» **TASK DESCRIPTION**:
Please count, in the material below, each line containing "computer", and report only the number.

______

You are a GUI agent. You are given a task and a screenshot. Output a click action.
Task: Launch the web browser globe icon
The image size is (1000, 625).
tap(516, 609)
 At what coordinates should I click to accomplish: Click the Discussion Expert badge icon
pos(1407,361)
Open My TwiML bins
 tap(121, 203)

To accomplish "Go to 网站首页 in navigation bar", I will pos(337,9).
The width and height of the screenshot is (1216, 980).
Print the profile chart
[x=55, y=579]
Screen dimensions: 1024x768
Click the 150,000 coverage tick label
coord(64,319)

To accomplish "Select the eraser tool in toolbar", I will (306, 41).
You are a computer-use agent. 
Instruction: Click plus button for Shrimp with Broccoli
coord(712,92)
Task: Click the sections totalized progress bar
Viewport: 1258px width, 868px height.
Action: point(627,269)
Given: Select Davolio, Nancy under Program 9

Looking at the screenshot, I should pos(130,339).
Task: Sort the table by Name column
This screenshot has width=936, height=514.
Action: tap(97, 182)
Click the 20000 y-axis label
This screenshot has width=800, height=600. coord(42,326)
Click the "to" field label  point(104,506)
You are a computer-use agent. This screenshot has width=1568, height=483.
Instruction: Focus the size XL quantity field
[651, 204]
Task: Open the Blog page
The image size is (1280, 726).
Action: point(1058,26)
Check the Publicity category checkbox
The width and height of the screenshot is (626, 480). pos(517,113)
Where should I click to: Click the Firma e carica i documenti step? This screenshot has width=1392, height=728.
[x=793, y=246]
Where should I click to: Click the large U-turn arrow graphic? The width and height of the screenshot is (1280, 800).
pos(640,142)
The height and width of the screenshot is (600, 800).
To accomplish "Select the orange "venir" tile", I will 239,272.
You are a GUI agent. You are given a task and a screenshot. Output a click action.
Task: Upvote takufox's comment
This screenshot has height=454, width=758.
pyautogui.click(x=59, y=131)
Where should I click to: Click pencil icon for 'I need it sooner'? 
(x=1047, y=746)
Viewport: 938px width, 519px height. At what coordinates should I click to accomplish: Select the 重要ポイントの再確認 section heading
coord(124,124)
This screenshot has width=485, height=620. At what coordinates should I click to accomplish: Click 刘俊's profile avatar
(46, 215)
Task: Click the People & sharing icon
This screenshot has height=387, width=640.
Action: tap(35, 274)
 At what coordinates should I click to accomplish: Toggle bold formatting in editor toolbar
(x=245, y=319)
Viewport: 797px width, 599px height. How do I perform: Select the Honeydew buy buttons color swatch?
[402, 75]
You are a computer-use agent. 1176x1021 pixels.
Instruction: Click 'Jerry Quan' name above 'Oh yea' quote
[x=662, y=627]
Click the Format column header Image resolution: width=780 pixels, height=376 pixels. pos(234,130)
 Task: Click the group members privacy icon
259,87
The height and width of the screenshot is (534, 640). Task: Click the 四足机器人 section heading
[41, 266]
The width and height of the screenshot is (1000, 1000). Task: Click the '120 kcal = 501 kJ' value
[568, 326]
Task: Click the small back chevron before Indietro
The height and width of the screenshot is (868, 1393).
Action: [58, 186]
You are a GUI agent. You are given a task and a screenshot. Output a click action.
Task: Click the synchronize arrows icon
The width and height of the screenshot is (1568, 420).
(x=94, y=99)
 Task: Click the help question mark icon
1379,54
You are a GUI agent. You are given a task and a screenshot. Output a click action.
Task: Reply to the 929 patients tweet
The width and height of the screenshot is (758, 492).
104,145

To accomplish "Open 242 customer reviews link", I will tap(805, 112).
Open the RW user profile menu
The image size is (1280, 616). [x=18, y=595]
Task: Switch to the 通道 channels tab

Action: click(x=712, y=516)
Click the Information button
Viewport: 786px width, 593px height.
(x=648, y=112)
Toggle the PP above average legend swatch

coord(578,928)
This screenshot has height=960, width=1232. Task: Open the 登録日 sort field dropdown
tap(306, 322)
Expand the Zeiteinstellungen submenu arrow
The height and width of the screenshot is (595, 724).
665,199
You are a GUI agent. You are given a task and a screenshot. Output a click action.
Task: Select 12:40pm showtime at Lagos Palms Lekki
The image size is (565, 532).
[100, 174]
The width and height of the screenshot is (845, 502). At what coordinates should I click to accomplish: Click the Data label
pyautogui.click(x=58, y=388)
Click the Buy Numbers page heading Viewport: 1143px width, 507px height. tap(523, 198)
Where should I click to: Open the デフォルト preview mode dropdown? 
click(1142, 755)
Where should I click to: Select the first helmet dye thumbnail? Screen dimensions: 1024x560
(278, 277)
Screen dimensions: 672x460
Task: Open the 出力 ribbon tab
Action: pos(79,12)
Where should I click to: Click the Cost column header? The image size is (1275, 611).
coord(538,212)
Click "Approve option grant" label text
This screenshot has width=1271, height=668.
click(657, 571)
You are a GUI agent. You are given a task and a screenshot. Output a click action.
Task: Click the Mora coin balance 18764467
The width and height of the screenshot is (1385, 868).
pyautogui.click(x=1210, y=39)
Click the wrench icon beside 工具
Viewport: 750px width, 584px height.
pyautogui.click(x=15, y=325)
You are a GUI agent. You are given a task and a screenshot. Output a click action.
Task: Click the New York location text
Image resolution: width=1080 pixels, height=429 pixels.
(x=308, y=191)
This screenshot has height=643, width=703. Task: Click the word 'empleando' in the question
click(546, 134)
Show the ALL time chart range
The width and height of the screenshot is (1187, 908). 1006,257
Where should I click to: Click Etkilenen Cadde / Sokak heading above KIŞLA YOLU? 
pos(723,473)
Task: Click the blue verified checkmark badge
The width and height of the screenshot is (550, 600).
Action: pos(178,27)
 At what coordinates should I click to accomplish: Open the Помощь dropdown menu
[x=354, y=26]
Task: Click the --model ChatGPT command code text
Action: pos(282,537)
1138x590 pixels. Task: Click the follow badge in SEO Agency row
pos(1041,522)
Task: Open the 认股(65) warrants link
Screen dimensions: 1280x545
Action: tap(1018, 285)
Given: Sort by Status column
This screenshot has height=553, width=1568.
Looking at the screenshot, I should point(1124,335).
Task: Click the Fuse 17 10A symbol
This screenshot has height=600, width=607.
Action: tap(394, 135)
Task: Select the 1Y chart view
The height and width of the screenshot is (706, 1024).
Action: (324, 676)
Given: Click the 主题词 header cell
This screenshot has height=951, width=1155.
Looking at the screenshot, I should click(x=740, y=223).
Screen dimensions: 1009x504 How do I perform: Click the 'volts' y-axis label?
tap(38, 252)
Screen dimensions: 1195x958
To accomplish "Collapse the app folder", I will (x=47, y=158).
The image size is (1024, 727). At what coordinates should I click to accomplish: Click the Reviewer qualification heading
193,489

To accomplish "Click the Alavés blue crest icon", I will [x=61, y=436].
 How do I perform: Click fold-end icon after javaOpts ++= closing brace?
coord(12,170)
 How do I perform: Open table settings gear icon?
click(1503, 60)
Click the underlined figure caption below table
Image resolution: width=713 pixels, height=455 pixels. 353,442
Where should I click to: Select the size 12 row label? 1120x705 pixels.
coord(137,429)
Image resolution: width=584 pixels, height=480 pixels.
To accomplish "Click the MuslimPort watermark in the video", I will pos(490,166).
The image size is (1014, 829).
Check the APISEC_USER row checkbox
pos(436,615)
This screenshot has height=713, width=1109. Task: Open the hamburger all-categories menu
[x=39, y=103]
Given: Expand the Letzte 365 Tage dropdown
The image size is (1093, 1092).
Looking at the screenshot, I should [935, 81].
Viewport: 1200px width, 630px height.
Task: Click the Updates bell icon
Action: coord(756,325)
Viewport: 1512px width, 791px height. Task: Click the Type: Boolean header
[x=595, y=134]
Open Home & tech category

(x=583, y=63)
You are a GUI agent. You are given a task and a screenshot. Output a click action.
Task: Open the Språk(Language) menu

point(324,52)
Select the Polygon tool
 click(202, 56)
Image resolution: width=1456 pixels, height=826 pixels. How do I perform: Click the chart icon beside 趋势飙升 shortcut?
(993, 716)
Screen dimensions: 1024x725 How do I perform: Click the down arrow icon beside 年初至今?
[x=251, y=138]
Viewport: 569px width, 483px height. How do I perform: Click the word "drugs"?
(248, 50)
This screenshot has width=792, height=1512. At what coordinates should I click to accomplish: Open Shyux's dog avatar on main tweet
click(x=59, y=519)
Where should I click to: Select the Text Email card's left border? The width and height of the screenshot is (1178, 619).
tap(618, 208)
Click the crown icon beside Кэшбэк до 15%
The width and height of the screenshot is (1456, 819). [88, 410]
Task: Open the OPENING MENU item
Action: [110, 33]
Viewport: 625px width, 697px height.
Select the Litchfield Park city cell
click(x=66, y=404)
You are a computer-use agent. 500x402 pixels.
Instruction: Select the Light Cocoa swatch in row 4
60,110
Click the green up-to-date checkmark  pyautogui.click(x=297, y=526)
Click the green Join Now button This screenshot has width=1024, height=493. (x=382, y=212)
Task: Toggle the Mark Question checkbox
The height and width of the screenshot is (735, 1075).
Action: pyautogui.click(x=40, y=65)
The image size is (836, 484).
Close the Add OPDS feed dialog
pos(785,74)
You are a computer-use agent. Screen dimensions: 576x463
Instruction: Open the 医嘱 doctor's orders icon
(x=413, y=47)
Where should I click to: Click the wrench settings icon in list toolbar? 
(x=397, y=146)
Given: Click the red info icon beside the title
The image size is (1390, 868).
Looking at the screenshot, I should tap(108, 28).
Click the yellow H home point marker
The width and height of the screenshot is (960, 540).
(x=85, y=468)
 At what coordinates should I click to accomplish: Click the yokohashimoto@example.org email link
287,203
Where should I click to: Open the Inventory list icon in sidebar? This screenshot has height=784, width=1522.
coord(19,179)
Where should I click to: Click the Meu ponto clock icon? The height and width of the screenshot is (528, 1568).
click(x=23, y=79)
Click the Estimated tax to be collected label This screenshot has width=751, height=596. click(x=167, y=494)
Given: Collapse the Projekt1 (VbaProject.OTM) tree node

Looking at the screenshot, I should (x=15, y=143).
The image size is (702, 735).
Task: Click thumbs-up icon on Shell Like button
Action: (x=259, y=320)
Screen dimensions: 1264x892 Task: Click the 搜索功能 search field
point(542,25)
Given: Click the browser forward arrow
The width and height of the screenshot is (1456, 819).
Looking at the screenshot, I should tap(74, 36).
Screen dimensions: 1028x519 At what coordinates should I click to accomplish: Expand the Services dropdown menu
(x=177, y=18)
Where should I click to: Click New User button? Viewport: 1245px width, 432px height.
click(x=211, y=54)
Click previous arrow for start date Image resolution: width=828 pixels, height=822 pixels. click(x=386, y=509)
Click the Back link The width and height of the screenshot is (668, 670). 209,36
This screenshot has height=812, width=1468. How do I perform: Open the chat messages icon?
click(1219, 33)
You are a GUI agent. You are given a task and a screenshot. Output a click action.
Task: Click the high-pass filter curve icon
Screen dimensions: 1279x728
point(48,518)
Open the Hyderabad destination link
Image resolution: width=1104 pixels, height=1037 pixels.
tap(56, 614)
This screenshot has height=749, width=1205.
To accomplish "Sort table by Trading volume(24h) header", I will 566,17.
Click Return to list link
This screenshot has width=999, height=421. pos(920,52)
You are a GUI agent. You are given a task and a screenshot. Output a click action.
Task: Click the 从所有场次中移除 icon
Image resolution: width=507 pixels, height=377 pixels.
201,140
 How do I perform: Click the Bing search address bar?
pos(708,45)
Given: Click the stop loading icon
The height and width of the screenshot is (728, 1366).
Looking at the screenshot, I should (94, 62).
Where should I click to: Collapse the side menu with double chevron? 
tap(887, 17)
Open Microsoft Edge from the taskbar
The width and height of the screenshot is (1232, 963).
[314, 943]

______

» **TASK OUTPUT**:
5